A common data environment (the architectural equivalent of a version control system) concerns itself primarily with BIM, so, for now, code checking parameter plans will continue to be a manual process. Moreover, there is no standard format for a CDE, and they are, of course, not visible to the public.

To be clear, I am certain that automated processes will never fully replace planning. Code-checking is not a substitute for design expertise. Moreover, consultation and collaboration are human processes that inform better decisions and generate the buy-in necessary to make communities work. Nevertheless, it is possible to imagine an open system that supports these processes with clear evidence, increasing transparency and changing the culture of resistance to development that exists in the opaque planning system today. This system would be based on open standards, demonstrating agreed compliance and conformance to a framework of policies which could be publicly scrutinised.

Conclusions: #plantech

You may have seen the #plantech hashtag on Twitter (or LinkedIn) and wondered what it meant. Plantech, a subset of proptech, is a nascent field in the IT industry. The UK is doing some of the most important work in the field, and has produced some of the most promising early firms, including PlaceChangers. Indeed, public and non-governmental organisations like the Connected Places Catapult and IC3 at Northumbria University are undertaking intensive work to use innovative technology to break down barriers in planning and placemaking.

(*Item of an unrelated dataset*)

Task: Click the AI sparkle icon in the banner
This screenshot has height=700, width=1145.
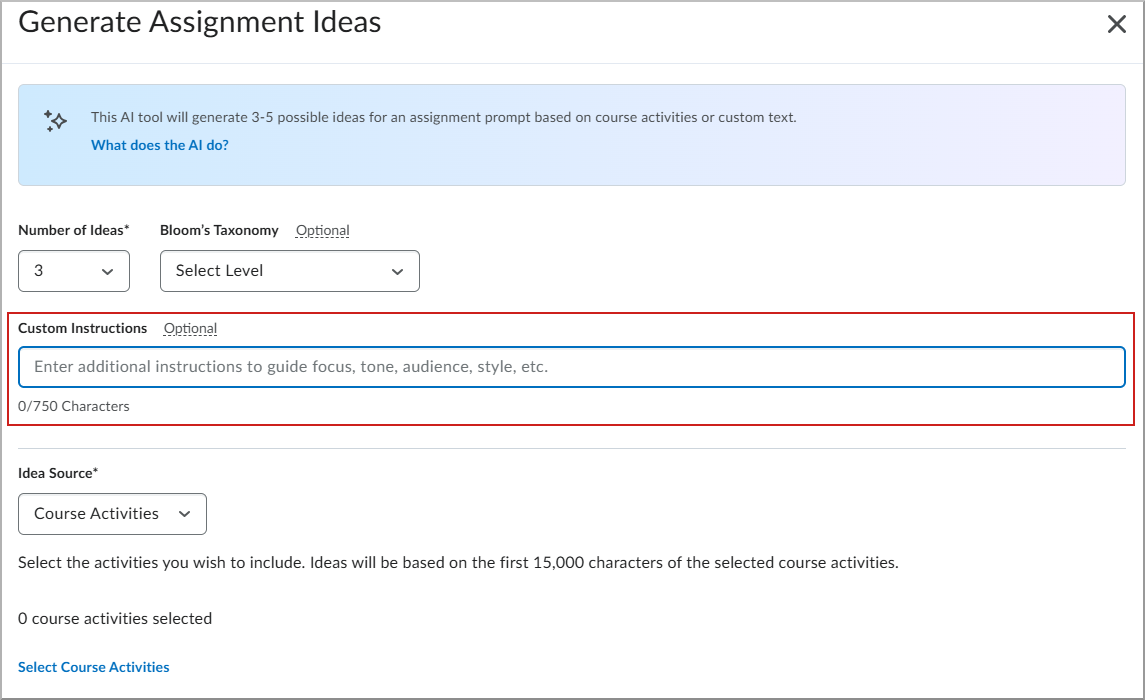Action: click(55, 121)
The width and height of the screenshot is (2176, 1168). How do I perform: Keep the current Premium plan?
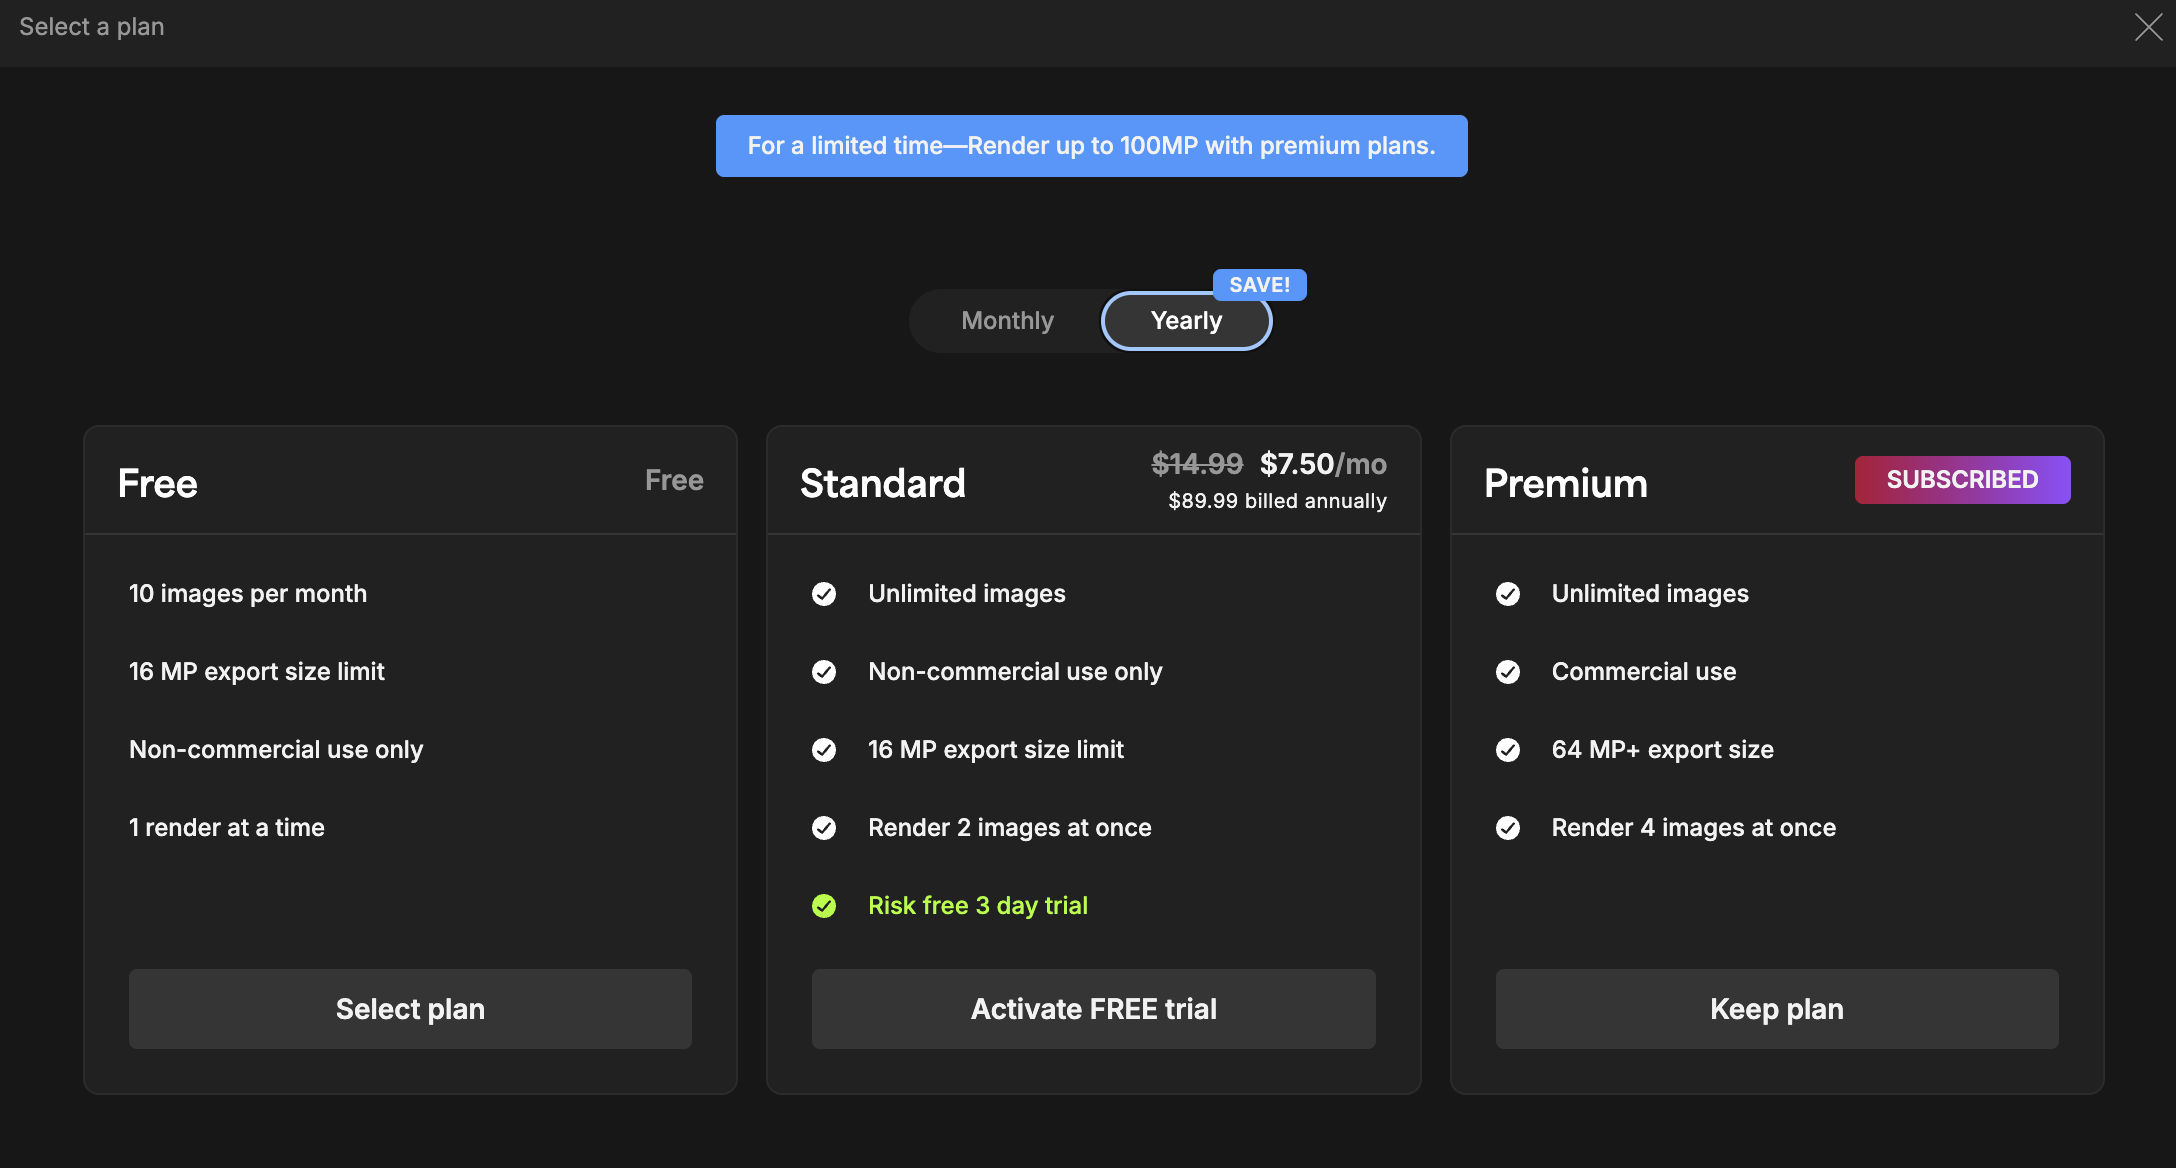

National government has a role to play in investing in local planning authorities and regulating data standards. In the private sector, meanwhile, we can help by building the tools that tie these elements together. There are a couple of pieces that are presently missing from the planning software ecosystem:

  1. An issue tracker: any member of the public should be able to find, for their local authority, a single point of entry for planning, where they can make requests and see what is currently planned or under discussion
  2. A version tracker: any member of the public should be able to find, for their local authority, a history of planning decisions made, when, by whom and, most importantly, why
  3. A code tracker: any member of the public should be able to find, for their local authority, a detailed and explorable summary of the local plan, along with proof that planning decisions have conformed to it

Indeed, the above will be valuable for applicants for planning applications, too. 

Here in the UK, we have the opportunity to think big in this space, and the country stands to lead the world on the planning technology front. At PlaceChangers, we stand firmly on that front, and work, alongside local governments, developers, research institutions and the public, to build a suite of best-in-class digital tools that give those who share our ambitions what they need to build thriving places together.